● WORK REQUEST: Within the material below, transcribe exactly the lines from the one holding "Image resolution: width=584" through the one holding "Given: Click the Seleccione su plan label", keeping both ends and skipping the rest.
RECORDS SHOWN below:
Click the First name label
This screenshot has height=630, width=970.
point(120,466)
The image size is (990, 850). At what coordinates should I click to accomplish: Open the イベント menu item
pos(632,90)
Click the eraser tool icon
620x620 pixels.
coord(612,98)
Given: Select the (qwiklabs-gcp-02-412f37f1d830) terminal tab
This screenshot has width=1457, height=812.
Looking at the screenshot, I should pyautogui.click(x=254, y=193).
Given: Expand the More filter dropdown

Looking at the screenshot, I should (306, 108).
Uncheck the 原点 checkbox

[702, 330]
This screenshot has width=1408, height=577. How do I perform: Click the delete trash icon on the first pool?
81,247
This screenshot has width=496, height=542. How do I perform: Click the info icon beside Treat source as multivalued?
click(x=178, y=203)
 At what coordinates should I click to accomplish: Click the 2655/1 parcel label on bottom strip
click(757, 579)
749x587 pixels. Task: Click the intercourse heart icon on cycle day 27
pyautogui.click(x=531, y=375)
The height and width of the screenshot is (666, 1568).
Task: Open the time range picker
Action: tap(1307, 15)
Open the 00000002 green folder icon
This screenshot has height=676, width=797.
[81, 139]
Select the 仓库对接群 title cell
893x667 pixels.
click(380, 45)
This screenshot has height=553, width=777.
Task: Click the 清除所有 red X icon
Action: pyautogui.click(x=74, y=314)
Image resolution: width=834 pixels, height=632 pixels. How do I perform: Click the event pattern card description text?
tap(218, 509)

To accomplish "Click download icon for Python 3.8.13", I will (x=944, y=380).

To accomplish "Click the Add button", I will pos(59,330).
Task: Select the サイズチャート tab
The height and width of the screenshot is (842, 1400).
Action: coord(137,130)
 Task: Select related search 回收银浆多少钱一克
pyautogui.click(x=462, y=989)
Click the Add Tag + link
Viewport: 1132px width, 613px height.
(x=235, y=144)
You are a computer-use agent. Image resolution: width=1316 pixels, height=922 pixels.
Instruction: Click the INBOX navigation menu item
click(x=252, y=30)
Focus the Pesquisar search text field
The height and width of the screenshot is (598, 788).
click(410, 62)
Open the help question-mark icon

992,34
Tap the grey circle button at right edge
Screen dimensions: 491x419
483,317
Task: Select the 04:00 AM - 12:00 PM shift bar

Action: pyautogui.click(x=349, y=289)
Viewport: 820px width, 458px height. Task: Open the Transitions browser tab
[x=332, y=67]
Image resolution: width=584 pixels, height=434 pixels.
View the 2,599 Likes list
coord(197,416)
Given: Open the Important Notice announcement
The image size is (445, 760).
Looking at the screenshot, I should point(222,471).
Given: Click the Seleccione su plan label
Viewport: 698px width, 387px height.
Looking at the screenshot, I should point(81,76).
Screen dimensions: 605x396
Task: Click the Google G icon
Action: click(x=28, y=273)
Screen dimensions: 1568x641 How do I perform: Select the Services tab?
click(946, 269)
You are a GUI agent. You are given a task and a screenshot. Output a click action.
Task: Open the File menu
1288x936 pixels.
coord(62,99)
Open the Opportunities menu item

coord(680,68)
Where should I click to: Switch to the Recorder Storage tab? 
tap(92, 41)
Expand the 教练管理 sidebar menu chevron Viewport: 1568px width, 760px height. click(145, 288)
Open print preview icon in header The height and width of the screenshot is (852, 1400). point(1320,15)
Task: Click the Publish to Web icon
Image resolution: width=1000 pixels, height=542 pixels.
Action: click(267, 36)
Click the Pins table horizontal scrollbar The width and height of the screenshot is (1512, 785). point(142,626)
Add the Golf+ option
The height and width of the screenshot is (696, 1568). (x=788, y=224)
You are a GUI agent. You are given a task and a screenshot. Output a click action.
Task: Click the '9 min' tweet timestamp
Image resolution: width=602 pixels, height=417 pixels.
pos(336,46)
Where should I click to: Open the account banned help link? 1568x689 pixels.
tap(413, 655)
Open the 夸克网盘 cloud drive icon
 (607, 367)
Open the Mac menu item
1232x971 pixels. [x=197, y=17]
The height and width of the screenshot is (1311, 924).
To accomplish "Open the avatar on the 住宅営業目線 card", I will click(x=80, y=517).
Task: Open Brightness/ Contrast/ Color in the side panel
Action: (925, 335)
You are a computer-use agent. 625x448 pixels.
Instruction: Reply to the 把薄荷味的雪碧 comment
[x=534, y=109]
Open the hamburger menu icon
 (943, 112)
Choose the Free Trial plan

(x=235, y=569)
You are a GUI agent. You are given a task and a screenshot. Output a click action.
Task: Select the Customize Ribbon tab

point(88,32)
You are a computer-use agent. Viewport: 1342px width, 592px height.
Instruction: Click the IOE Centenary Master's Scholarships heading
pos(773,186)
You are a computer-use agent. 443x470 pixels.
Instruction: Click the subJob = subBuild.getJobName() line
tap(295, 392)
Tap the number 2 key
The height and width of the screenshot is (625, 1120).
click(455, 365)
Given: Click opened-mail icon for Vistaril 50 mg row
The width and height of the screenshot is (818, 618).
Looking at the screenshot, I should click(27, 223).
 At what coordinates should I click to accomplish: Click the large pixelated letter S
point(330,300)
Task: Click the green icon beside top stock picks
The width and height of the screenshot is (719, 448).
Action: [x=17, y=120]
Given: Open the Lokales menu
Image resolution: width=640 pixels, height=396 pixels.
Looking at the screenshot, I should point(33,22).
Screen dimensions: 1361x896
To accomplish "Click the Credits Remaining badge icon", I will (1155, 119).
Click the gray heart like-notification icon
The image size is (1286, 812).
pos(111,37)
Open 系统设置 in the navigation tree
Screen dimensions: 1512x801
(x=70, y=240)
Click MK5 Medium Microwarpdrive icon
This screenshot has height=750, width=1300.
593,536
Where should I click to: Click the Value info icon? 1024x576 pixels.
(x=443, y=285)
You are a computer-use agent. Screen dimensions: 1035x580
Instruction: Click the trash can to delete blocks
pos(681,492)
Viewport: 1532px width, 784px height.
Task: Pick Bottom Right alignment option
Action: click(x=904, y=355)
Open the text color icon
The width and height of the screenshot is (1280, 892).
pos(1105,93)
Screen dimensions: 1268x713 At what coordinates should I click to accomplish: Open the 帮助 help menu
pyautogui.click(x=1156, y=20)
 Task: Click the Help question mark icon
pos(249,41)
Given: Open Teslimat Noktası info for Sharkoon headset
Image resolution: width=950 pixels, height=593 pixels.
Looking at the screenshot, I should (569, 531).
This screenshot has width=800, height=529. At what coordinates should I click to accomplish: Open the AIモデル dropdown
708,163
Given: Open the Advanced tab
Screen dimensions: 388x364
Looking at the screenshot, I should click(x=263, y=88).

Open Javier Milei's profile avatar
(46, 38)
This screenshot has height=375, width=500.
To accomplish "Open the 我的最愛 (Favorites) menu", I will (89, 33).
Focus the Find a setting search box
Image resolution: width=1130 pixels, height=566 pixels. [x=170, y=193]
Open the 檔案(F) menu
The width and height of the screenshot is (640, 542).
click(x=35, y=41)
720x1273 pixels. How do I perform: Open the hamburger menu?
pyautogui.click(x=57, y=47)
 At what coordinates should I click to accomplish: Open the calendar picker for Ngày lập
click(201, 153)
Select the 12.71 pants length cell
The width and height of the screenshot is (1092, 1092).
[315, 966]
End of RECORDS SHOWN.
● PROBLEM SOLUTION:
Image resolution: width=584 pixels, height=434 pixels.
View the 2,599 Likes list
coord(197,416)
Given: Open the Important Notice announcement
The image size is (445, 760).
Looking at the screenshot, I should point(222,471).
Given: Click the Seleccione su plan label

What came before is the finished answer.